External factors, such as geopolitical risks, policy uncertainties regarding trade, and their impact on the domestic currency, were a major concern for the central bank.

The RBI’s active intervention in the foreign-exchange market to avoid a sharp decline of the rupee against the dollar weighed on liquidity in banking.

The liquidity deficit had touched Rs 3 trillion in late January — the highest since April 2010.

To ease the situation, the RBI decided to do daily variable rate repo auctions. Additionally, it announced open market operations (OMOs) of government securities and dollar/rupee buy-sell swap auctions.

Meanwhile, to provide a boost to slowing growth, the RBI’s six-member Monetary Policy Committee (MPC) cut the policy rate by 25 basis points in the February meeting — the first MPC meeting since Malhotra took charge — despite the past four headline inflation prints coming above 5 per cent.

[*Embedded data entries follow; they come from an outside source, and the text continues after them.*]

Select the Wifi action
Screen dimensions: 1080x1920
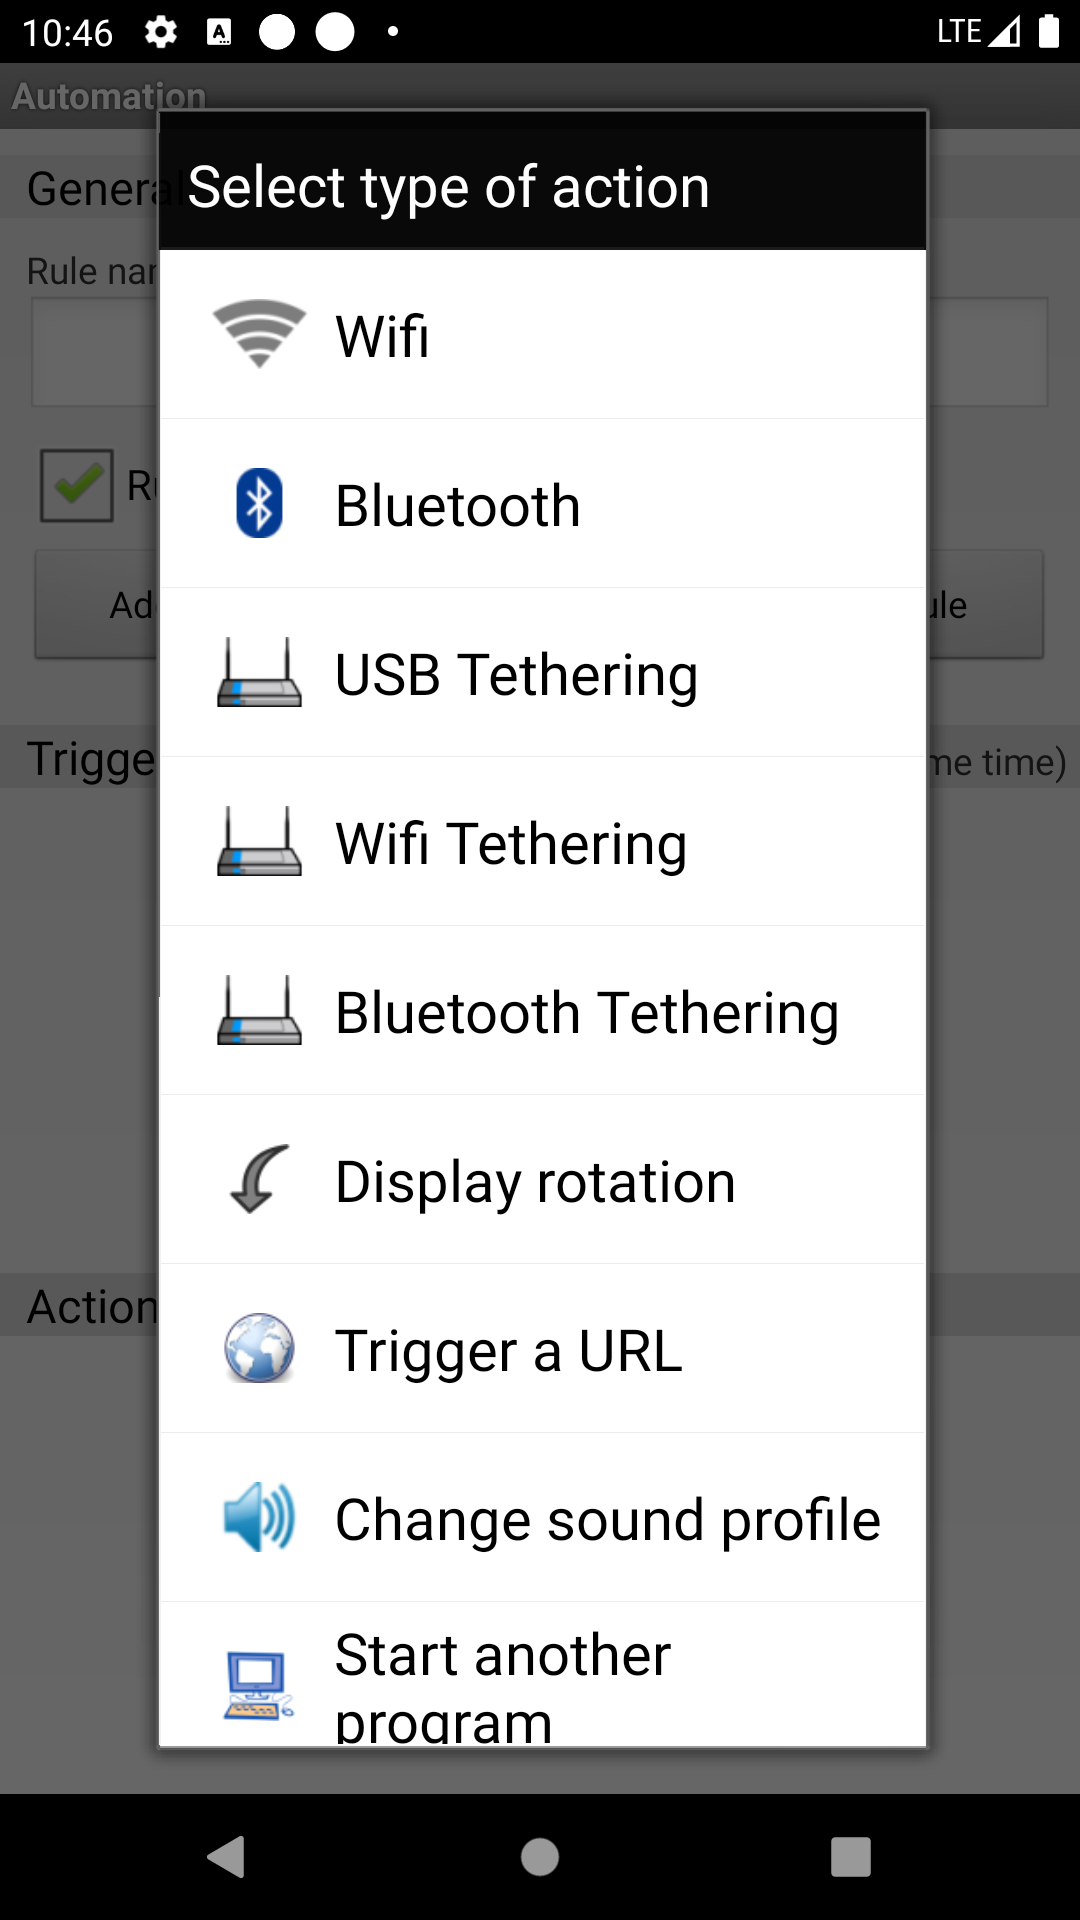coord(383,336)
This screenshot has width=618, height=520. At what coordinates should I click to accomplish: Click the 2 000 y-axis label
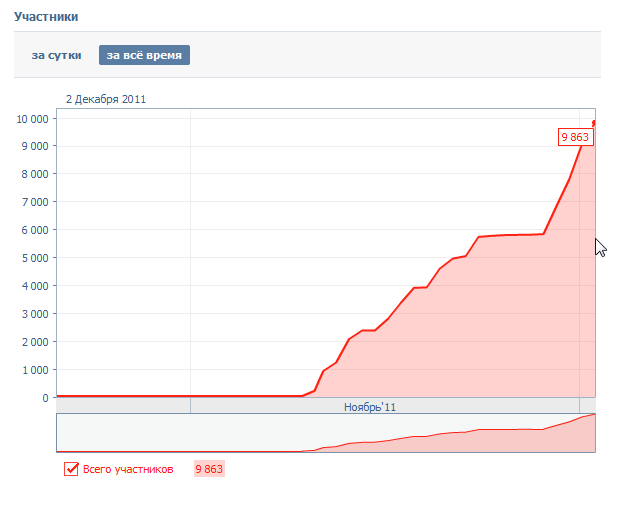(x=35, y=342)
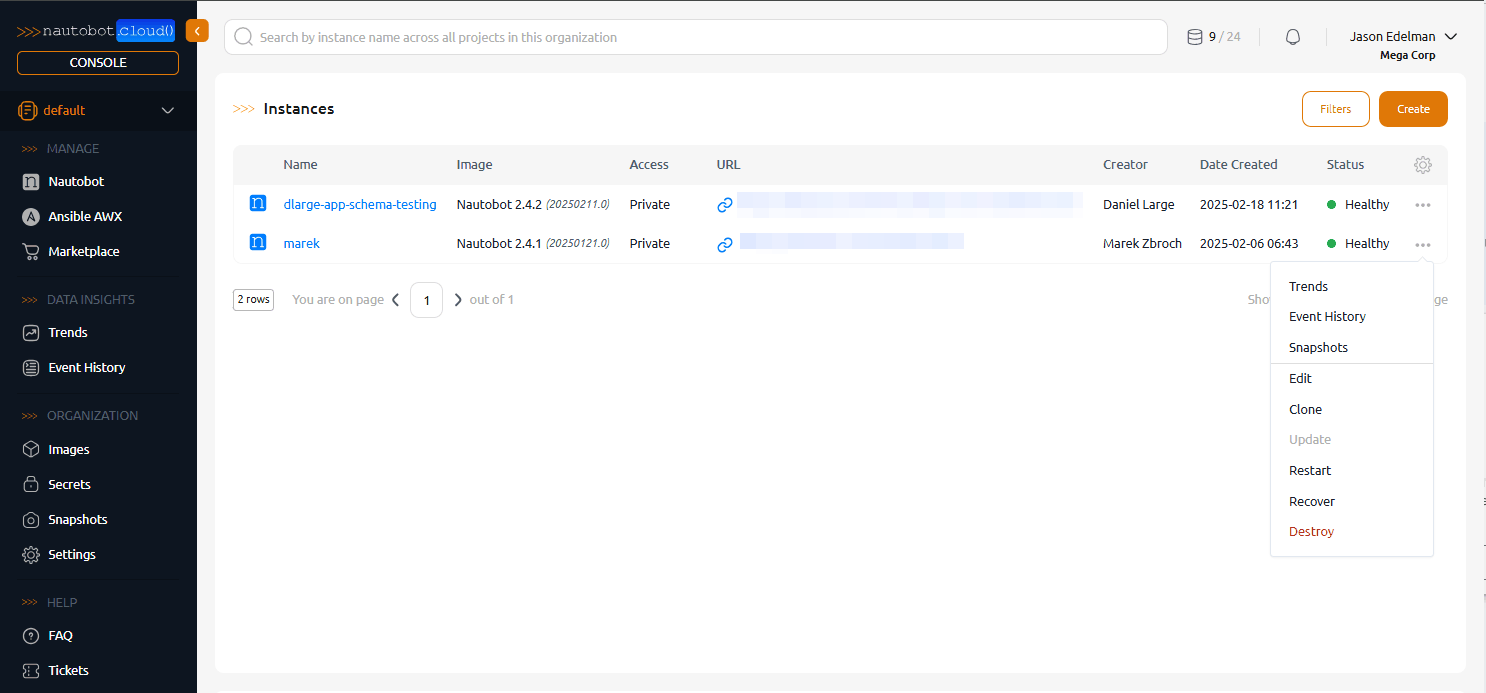The height and width of the screenshot is (693, 1486).
Task: Open table column settings gear icon
Action: click(1423, 165)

According to Malhotra, the MPC felt that a “less restrictive monetary policy” was more appropriate at that juncture.

While experts say the cut may not significantly boost credit growth amid tight liquidity, it remains a step in the right direction.

Meanwhile, while announcing the cut, Malhotra provided much-needed relief to the banking sector by postponing various proposed regulatory measures — norms on the liquidity coverage, ECL, and project finance – that were supposed to kick in on April 1.

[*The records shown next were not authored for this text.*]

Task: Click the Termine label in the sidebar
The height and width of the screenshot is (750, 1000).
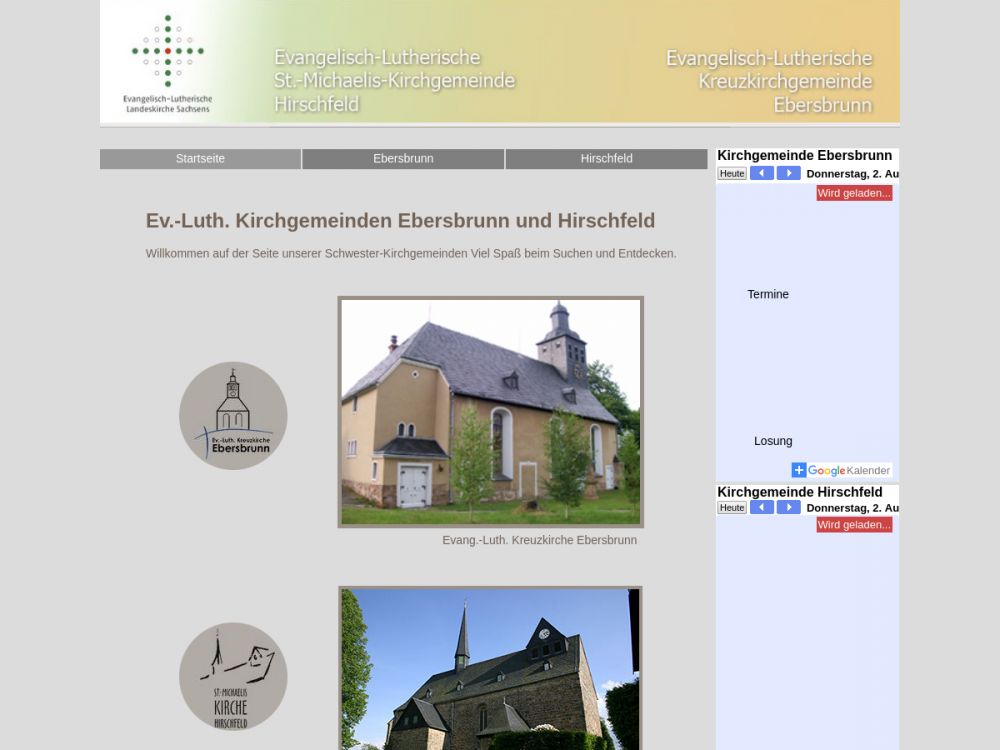Action: (768, 294)
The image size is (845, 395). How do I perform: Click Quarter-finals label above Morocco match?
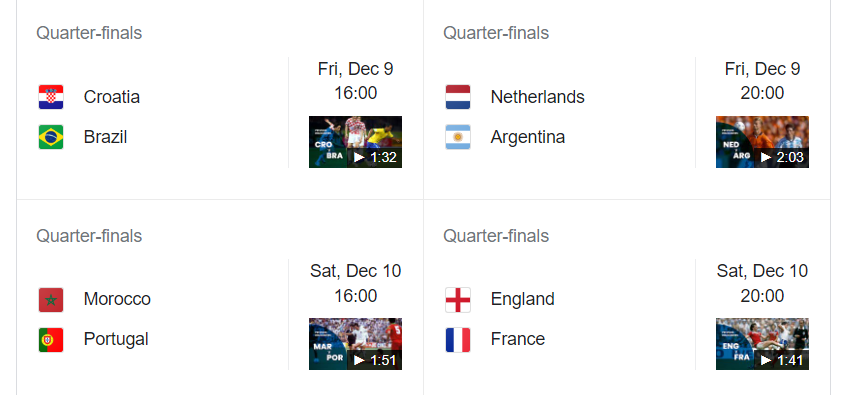click(89, 236)
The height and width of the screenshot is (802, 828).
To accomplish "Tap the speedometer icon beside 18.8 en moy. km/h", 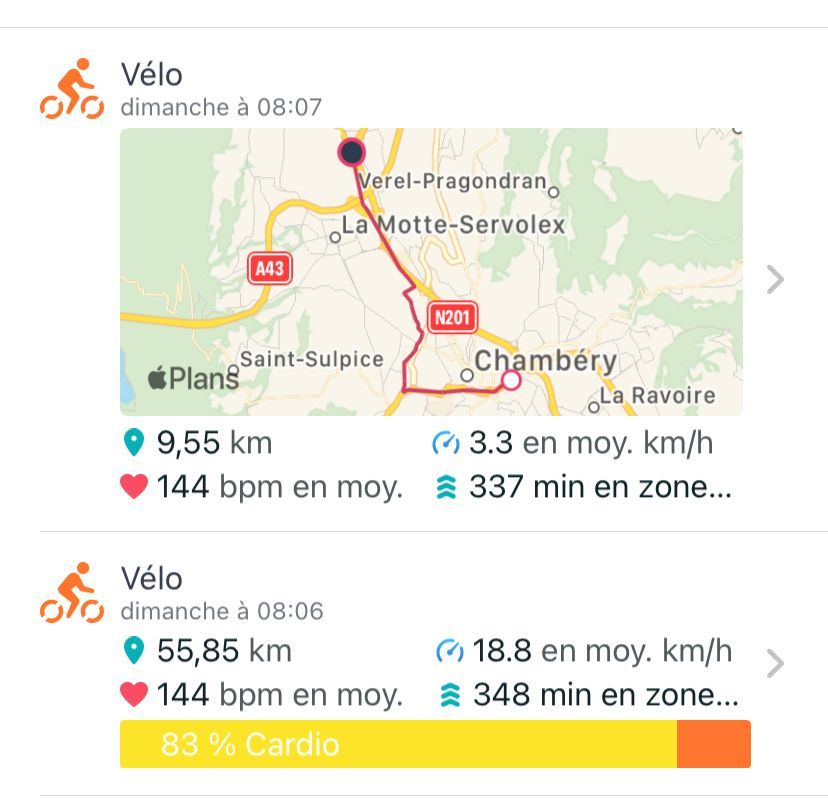I will tap(449, 651).
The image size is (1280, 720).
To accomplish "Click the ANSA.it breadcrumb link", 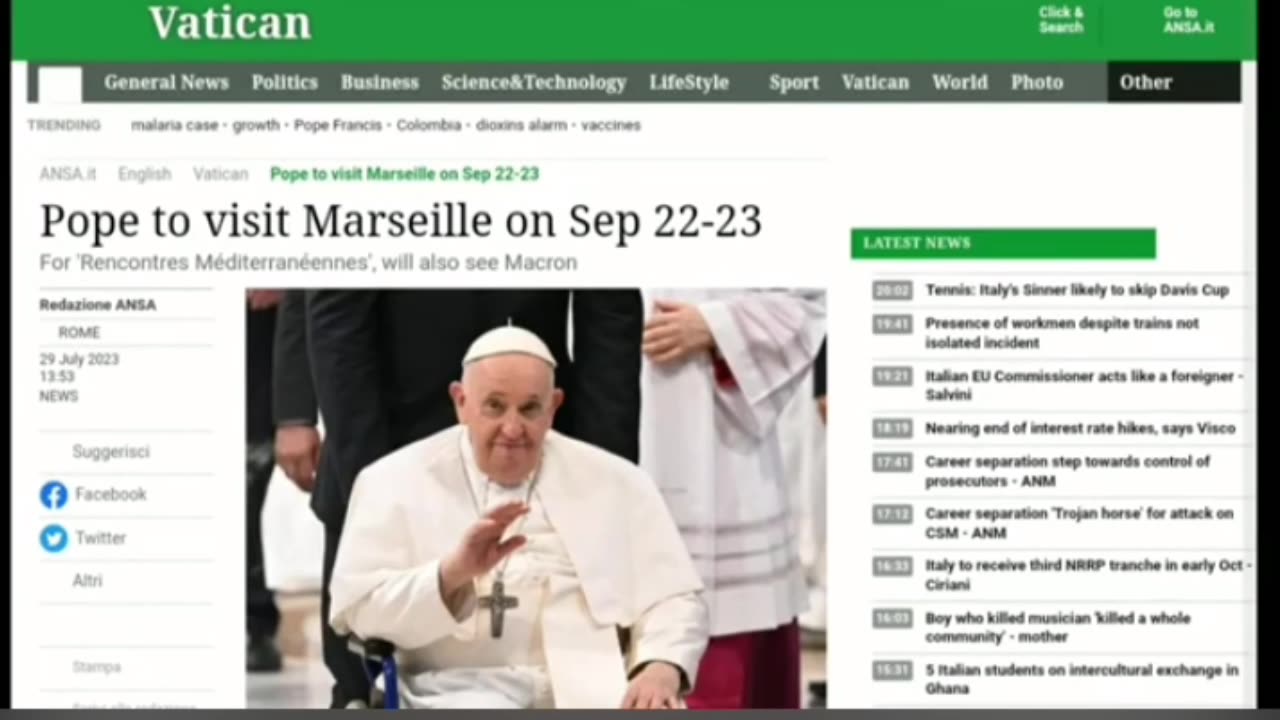I will point(68,174).
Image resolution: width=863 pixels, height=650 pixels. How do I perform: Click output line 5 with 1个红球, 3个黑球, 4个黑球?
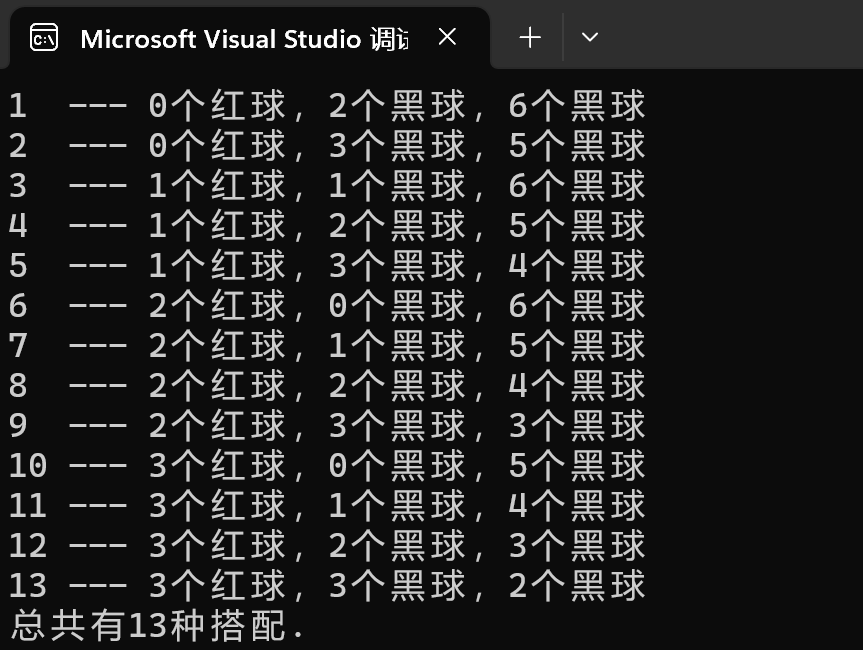(x=327, y=265)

Malhotra has extended the deadline for the implementation of liquidity coverage and project finance norms by at least a year because the RBI is striking a balance between benefits and costs of each and every regulation.

Separately, the RBI’s decision last week to relax risk weightings on bank credit to NBFCs from 125 per cent to 100 per cent could inject Rs 40,000 crore into the banking system at an aggregate level, translating into Rs 4 trillion in additional loanable funds.

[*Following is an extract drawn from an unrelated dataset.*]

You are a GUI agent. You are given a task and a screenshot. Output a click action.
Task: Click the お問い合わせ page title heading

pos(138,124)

However, given the tight liquidity situation, policy transmission could take some time.

Sonal Verma and Aurodeep Nandi, in a Nomura report, said: “Policies are moving in the right direction. India is finally taking a more coordinated policy approach — fiscal, monetary, liquidity, macroprudential — to support growth, especially with the aim to boost consumer demand.”

“However, our leading indicators suggest the economy remains in a cyclical downturn, so further policy support will be needed to stabilise growth.

"More easing via liquidity and macro prudential policies to accelerate policy transmission is likely on the cards,” the report said.

Separately, analysts at Emkay Research said: “…reduced risk weights on MFI and NBFC loans, along with repo rate cut and the recent positive overtures on LCR, IRACP (Income Recognition, Asset Classification and Provisioning), and ECL norms under the new governor, should be credit-positive for banks in the medium-to-long term.”

Meanwhile, the RBI, in the past few months, has also worked to remove restrictions on various regulated entities, including Kotak Mahindra Bank, Arohan Financial Services, Asirvad Microfinance, and DMI Finance.

With this, the “cease and desist” order for all banks and NBFCs stands removed, except that for Paytm Payments Bank.

“RBI has initiated several regulatory measures in recent months to support the sector and enhance the operating performance of lenders.

"This includes: a reduction in the repo rate; undertaking of several liquidity-enhancing operations; deferment of LCR, ECL, and project-financing regulations; and the lifting of supervisory restrictions on KMB and many others,” said Motilal Oswal Financial Services in a report.